◆ DIRECTIONS FOR THIS TASK ◆
Return the listing below unchanged, except that the pictures are dropped.
--
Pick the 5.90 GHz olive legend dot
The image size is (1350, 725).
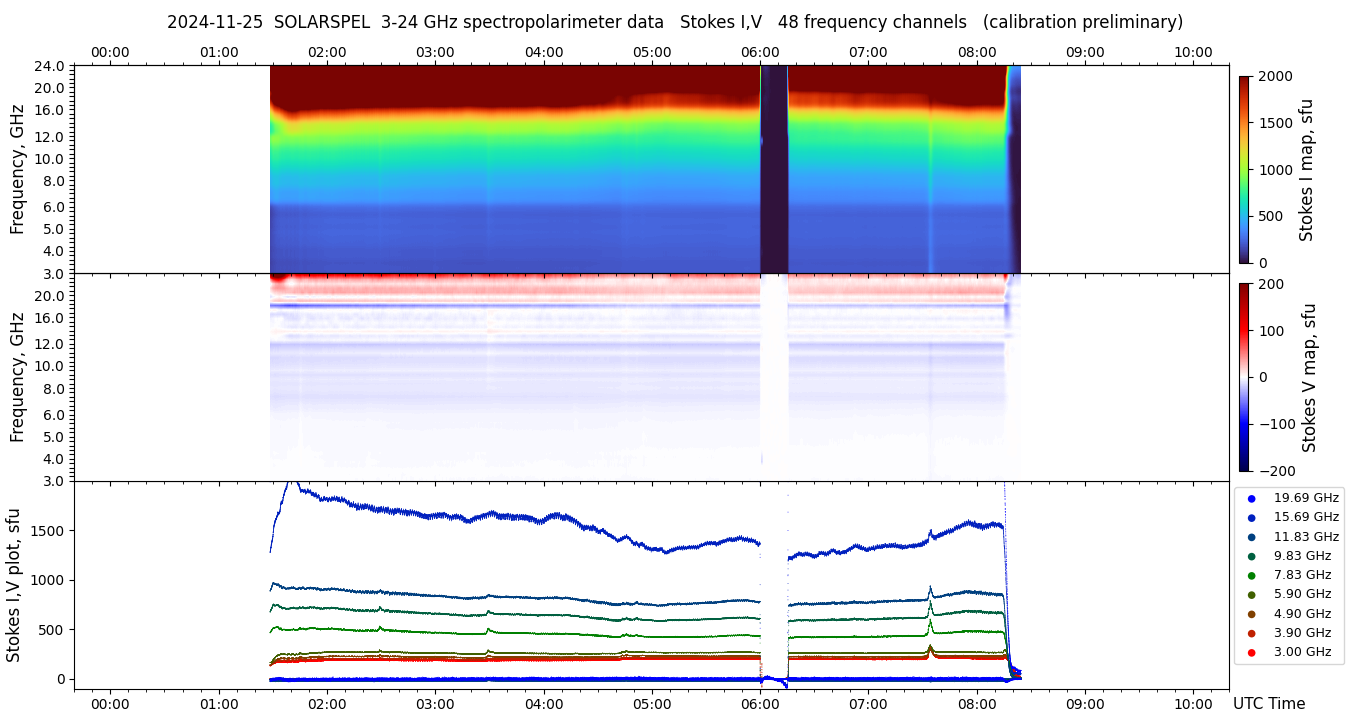point(1251,595)
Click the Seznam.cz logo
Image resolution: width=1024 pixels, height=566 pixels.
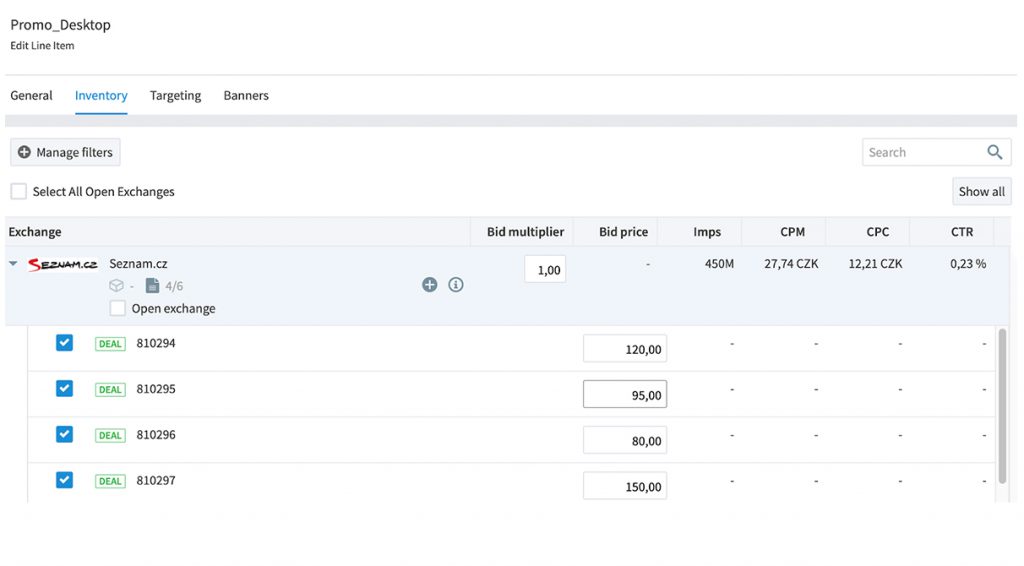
--
◆ SOLUTION ◆
Pick the 5.90 GHz olive legend dot
The image size is (1350, 725).
point(1251,595)
Click the Seznam.cz logo
Image resolution: width=1024 pixels, height=566 pixels.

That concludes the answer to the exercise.